Locate each line in the records below that contains the word "width", and copy every such line in full. The match is case-sensitive.

--- BEGIN ---

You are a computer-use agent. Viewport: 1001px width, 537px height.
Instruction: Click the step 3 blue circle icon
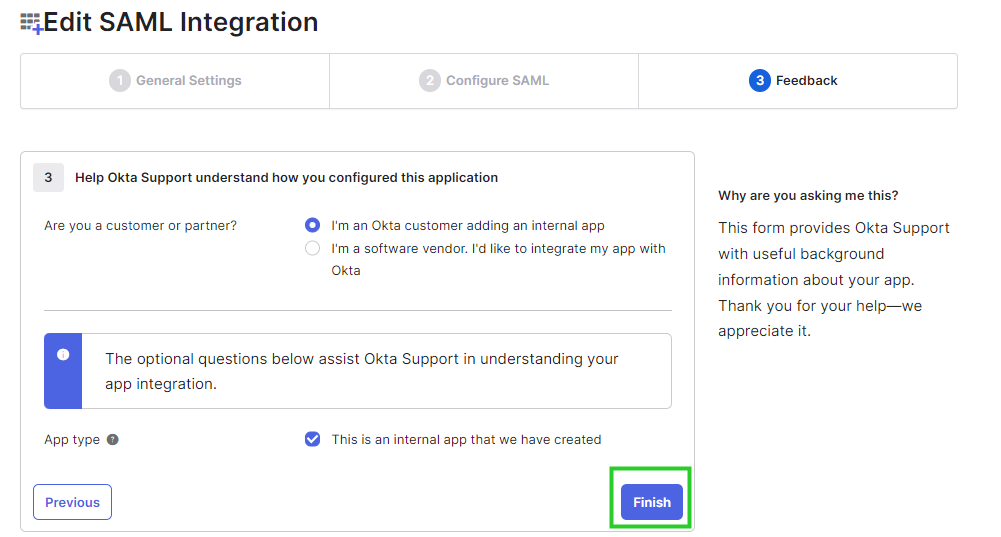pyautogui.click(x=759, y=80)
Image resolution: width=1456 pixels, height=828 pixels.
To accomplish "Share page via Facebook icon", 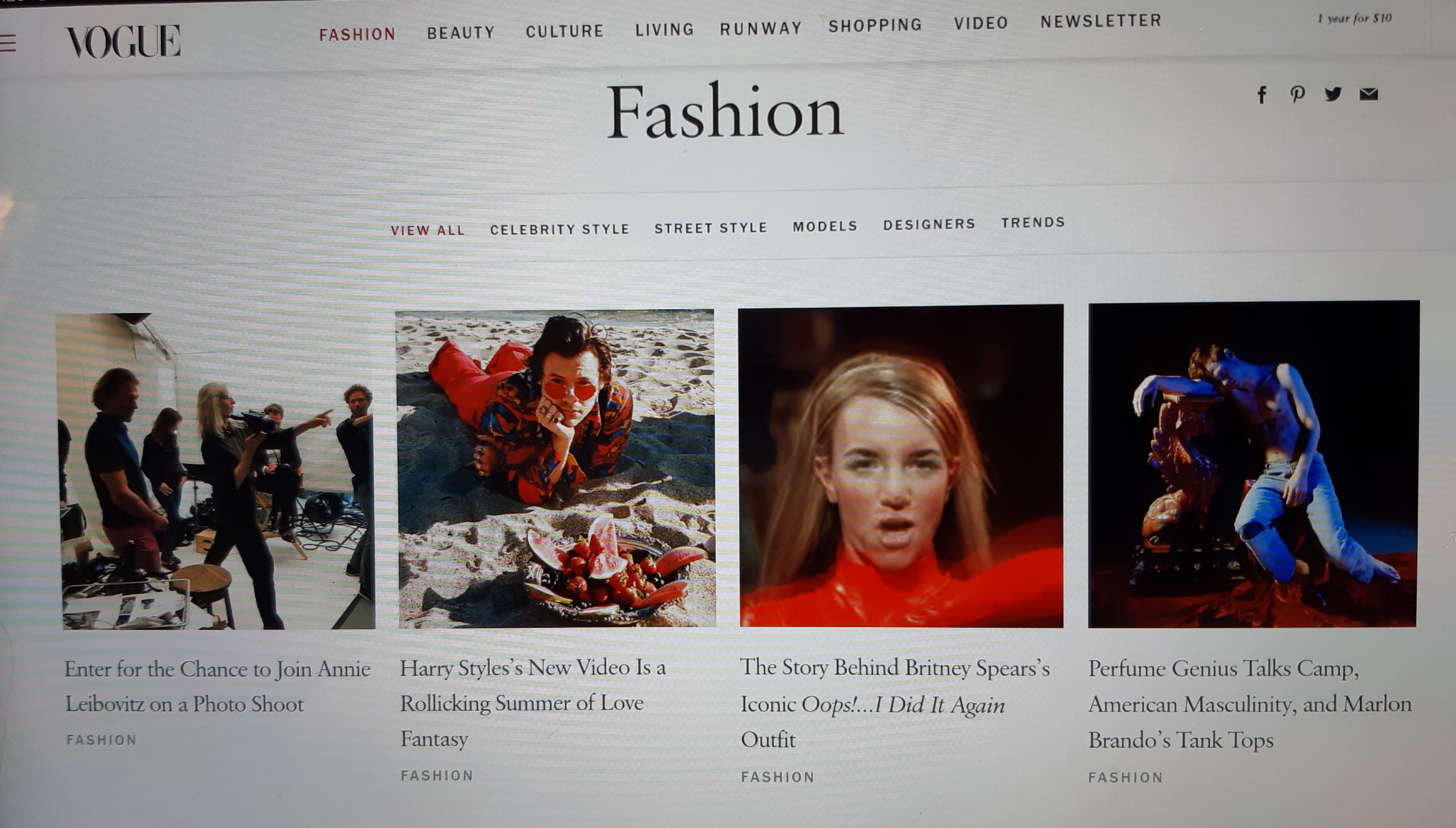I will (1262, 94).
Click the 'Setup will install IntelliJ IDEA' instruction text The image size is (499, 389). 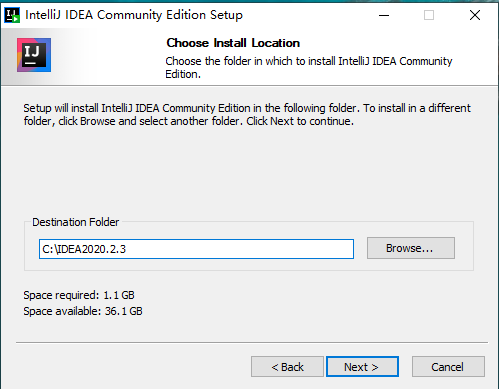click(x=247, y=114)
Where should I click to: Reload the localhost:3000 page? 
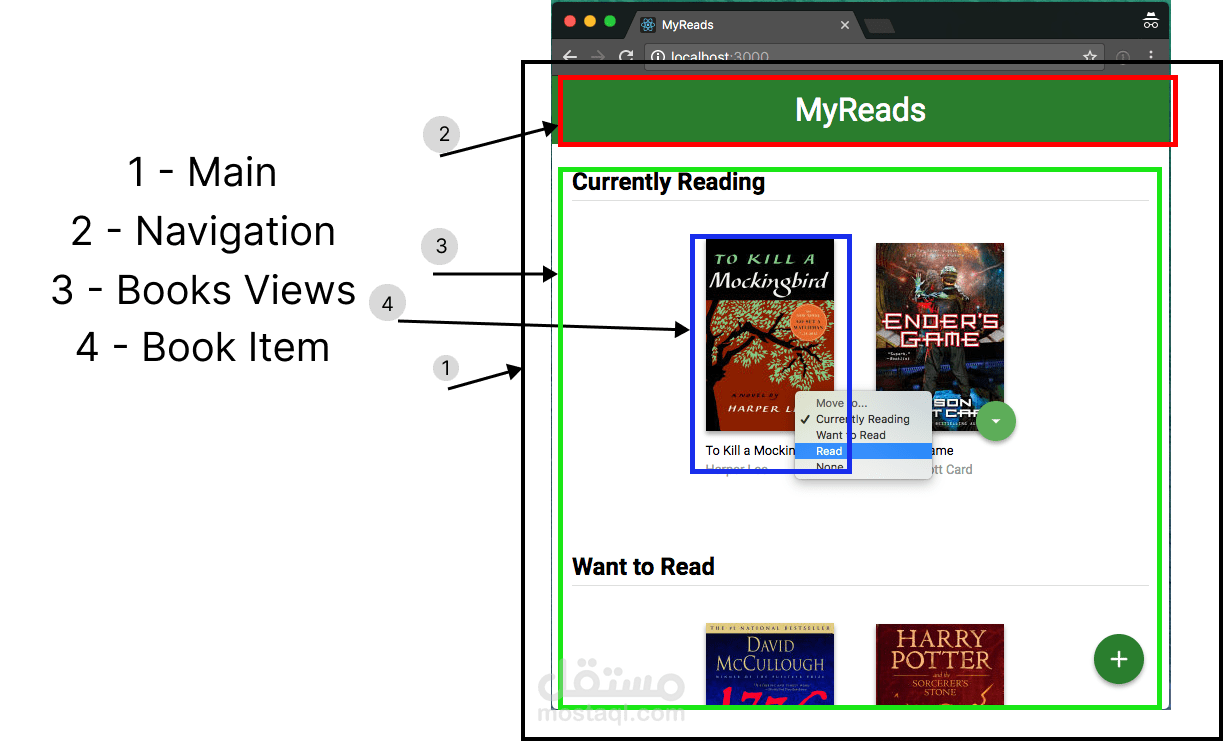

--- END ---

[Task response]
You are a computer-use agent. Viewport: 1001px width, 537px height.
Image resolution: width=1456 pixels, height=828 pixels.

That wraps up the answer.